Everyone loves The Weakerthans, don’t they? How could you not? Those irresistible pop melodies, wistful lyrics, songs written from the perspective of a cat – what’s not to love?! The band to melt the heart of even the most hardened punk. Well John K Samson’s solo album is even more lovely, folk songs with lilting guitar, brushed percussion, plodding upright-bass, delicate piano, aching violin and doleful cello; a big consoling hug of a record.

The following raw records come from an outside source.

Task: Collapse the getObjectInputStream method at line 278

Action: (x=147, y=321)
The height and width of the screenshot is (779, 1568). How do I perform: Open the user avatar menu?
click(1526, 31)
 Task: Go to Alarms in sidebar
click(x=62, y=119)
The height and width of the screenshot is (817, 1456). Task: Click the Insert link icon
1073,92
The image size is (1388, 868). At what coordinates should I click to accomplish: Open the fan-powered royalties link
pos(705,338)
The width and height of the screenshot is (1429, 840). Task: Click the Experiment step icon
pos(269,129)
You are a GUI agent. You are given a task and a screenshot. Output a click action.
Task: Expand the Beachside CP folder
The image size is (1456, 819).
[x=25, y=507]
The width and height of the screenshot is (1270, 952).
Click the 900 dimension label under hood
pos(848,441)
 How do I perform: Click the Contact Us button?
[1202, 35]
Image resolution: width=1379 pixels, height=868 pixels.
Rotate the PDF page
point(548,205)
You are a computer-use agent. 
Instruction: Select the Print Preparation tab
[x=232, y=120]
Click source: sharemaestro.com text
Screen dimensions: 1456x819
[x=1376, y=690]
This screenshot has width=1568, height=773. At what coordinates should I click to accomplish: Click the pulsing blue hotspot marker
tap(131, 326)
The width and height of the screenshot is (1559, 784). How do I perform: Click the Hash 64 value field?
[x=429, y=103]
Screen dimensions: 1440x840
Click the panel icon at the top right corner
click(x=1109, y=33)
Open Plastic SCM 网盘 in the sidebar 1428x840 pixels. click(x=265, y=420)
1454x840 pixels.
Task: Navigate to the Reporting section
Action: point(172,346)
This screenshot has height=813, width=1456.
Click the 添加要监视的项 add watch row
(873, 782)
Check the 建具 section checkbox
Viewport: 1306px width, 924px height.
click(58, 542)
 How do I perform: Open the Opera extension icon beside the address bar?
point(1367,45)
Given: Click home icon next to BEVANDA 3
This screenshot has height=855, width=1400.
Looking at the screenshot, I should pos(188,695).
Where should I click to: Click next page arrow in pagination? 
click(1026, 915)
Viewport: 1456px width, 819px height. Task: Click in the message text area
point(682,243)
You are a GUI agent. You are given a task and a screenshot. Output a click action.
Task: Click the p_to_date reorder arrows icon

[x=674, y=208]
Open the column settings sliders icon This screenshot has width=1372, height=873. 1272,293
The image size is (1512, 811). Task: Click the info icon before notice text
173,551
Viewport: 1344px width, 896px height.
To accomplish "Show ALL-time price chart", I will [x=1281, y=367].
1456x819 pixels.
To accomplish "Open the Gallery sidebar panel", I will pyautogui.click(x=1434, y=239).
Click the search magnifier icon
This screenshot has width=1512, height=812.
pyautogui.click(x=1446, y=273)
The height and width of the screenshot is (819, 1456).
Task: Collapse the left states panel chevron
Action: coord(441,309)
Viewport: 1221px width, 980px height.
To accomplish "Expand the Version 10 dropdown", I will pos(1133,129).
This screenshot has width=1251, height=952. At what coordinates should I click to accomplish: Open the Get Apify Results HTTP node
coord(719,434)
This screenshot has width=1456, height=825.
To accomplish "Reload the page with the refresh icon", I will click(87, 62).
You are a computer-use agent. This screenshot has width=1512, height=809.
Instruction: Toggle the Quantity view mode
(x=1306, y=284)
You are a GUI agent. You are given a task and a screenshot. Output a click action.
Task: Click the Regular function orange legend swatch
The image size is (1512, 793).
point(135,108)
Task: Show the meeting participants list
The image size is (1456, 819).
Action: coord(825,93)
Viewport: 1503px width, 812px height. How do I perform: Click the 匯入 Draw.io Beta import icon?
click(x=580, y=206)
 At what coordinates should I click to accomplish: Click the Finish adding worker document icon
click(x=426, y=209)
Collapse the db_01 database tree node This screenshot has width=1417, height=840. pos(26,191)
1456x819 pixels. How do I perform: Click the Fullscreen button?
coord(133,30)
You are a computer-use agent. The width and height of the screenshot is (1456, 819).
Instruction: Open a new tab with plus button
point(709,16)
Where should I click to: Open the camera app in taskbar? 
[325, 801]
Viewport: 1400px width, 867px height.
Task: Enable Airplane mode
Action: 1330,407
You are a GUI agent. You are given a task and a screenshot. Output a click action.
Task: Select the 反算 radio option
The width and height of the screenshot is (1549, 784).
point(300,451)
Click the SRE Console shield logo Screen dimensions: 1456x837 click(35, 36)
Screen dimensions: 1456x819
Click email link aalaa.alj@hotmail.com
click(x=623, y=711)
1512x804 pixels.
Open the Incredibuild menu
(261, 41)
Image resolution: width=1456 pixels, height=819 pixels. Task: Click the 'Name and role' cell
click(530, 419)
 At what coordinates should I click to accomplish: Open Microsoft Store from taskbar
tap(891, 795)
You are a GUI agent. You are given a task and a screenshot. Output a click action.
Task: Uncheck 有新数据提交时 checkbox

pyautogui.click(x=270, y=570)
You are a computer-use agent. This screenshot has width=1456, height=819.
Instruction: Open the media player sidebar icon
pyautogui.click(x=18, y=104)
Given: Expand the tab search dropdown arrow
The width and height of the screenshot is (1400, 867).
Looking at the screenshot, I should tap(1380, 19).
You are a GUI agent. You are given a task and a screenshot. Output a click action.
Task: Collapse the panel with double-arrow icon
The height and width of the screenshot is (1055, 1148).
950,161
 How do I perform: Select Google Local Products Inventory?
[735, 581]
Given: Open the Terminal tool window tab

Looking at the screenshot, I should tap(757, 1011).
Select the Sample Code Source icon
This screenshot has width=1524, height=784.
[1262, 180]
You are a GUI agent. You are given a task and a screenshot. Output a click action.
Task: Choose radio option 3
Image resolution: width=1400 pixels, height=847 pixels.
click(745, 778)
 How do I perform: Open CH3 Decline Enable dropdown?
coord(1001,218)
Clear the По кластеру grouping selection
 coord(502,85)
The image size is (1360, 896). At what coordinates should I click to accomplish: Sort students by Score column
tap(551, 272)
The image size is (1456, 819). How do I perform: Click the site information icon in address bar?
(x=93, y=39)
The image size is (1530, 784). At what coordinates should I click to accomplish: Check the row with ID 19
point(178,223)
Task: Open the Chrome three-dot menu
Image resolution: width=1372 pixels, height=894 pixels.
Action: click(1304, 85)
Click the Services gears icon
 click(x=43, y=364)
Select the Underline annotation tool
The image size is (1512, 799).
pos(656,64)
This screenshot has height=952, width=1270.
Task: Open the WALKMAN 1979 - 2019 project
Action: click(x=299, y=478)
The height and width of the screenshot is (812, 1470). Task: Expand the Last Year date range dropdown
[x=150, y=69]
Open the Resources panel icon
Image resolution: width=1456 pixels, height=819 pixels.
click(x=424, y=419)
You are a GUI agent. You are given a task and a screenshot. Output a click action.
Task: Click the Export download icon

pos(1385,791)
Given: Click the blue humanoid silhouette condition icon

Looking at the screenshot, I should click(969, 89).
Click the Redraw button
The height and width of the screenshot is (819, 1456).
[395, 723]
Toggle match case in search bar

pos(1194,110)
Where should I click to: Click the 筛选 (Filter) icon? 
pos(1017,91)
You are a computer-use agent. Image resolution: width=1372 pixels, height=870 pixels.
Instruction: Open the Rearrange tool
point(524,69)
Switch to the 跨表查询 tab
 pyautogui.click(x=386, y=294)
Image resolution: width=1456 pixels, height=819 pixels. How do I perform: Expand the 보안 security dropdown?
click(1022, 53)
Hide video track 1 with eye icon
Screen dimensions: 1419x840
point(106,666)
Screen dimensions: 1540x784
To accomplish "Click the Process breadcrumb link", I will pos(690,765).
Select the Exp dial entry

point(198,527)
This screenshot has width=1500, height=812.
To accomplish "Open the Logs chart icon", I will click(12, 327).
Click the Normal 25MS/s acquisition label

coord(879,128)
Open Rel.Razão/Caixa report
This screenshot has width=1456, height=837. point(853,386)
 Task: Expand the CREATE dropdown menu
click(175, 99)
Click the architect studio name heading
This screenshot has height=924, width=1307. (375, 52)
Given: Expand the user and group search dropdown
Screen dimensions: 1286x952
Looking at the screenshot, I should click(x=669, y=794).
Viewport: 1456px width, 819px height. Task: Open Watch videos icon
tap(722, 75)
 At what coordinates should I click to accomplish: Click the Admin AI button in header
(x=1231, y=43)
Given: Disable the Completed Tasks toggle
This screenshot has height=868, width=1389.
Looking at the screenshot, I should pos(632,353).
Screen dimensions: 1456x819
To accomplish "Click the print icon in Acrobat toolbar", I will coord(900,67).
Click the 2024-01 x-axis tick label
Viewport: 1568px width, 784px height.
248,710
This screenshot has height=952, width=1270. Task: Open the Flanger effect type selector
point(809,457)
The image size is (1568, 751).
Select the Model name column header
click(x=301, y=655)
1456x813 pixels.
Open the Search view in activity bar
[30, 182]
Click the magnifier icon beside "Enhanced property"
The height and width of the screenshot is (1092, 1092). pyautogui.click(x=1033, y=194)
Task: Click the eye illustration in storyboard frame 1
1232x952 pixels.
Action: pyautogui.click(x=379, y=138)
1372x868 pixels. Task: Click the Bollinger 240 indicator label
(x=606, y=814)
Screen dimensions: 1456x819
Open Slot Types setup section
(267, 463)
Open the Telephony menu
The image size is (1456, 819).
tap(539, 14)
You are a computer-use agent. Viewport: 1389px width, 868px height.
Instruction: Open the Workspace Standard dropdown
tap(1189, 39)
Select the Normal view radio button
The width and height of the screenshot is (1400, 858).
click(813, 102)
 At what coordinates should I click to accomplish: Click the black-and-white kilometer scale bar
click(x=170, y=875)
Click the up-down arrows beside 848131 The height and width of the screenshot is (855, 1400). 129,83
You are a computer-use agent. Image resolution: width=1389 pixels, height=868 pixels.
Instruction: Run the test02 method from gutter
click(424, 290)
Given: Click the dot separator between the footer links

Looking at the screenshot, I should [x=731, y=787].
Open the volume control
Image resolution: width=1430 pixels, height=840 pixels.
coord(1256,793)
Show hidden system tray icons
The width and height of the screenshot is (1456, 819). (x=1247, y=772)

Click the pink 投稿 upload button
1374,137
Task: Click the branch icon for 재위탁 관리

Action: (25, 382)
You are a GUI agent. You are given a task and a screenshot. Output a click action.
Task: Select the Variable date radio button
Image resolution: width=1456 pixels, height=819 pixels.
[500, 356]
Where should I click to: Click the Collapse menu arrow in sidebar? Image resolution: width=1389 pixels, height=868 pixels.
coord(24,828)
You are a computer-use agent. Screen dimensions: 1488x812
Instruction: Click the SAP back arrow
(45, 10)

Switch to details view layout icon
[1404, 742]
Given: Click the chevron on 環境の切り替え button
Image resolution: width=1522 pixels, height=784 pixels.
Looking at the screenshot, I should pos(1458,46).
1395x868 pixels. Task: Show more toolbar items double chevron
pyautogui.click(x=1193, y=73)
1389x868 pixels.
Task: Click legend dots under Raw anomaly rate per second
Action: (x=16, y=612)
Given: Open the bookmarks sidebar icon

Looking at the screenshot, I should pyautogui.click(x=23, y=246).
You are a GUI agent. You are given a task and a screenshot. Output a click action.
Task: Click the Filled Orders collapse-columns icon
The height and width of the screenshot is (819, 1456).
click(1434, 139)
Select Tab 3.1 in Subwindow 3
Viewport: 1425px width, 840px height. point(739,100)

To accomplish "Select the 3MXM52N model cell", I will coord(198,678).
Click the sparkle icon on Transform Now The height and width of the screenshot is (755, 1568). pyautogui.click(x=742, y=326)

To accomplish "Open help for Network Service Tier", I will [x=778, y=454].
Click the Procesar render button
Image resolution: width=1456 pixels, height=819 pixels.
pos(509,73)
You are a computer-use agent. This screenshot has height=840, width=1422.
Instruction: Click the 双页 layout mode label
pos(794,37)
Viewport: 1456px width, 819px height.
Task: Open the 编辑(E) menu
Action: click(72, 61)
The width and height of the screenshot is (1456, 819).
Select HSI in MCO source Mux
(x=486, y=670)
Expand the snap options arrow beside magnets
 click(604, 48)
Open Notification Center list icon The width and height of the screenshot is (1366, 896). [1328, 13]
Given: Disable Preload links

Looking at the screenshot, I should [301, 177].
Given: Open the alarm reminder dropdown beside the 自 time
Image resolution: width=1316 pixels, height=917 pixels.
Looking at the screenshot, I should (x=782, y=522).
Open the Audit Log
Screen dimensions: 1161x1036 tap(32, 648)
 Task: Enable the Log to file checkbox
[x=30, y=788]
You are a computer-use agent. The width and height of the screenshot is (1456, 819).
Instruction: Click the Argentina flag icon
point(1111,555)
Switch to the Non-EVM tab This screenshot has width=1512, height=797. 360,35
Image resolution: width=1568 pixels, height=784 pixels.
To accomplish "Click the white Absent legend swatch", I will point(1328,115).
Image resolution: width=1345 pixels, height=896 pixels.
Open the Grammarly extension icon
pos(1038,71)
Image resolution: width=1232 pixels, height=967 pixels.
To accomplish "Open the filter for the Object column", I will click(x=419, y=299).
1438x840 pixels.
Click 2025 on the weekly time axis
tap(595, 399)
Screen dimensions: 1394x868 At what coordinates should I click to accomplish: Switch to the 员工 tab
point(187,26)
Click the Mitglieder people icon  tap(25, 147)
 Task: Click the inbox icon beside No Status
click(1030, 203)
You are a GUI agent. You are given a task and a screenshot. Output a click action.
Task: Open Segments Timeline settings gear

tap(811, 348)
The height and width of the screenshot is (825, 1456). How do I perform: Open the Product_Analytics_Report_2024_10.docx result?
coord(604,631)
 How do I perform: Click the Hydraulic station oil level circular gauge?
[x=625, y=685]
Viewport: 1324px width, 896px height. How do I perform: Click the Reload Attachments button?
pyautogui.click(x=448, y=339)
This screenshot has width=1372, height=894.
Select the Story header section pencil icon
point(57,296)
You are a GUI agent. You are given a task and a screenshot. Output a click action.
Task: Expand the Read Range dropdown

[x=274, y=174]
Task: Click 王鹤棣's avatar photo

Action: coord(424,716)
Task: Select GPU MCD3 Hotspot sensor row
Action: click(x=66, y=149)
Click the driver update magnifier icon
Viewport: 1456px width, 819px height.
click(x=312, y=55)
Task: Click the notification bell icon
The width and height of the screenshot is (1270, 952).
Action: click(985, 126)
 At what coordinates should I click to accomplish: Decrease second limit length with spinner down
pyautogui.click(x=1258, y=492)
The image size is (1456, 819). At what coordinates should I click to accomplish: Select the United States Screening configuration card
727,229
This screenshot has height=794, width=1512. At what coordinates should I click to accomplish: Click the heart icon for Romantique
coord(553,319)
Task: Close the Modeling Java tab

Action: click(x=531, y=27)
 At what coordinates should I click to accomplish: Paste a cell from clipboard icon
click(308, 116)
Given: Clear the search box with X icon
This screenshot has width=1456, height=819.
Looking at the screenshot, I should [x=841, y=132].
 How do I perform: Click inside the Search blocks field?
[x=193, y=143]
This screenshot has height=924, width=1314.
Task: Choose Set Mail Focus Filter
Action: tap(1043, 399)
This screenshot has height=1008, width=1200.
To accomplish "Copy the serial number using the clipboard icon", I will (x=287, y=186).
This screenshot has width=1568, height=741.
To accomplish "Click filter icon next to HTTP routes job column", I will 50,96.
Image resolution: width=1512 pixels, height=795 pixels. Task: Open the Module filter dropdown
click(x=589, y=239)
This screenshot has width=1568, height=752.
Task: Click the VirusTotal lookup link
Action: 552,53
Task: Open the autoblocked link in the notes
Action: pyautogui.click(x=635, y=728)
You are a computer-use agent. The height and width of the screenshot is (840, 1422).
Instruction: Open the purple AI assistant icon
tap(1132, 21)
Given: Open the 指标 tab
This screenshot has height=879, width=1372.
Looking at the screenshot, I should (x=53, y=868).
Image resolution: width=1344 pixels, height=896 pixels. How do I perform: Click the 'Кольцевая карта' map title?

Samson’s wondrous way with words, demonstrated countless times on record with The Weakerthans, is masterfully exercised here. This time out, he’s writing’s even more Canadian, of merciless winters and cult ice hockey heroes, of “cruel snow, cracked lips, sun lost by four”. It’s not exactly a party, more a satisfying cry-wank over a poetry anthology. “The slumping bike strangled with a lock that we forgot the combination to…”; “…as I stand before an unresponsive automatic door, just another door that won’t open for me anymore…” It’s all here for the heartbroken and maudlin, campfire ditties (‘Heart Of The Continent’), inoffensive lounge swingers (‘Cruise Night’, ‘The Last And’), haunting lullabies (‘Grace General’, ‘Stop Error’) and twee-pop foot-tappers (‘When I Write My Master’s Thesis’, ‘Longitudinal Centre’).

Some of it is more esoteric than you’d have ever thought possible from a former Propagandhi bass-player, like the utterly baffling but utterly beautiful ‘Letter In Icelandic From The Ninette San’, a perfect little weepy marvel (“You’ll recall from the sagas, I hope, Grettir’s last stand at Drangey, how his grip on the sword made his enemies cut off his hand…”), Samson’s fingers scratching up and down the guitar strings, the glorious moment the bass arrives, then the violin. Closing track ‘Taps Reversed’ is special also, our hero accompanied by his wife Christine Fellows on piano and vocals to wonderful effect. It’s all just so darned lovely. Buy it for your girlfriend for Christmas and she’ll think you’re all sweet and cuddly and that.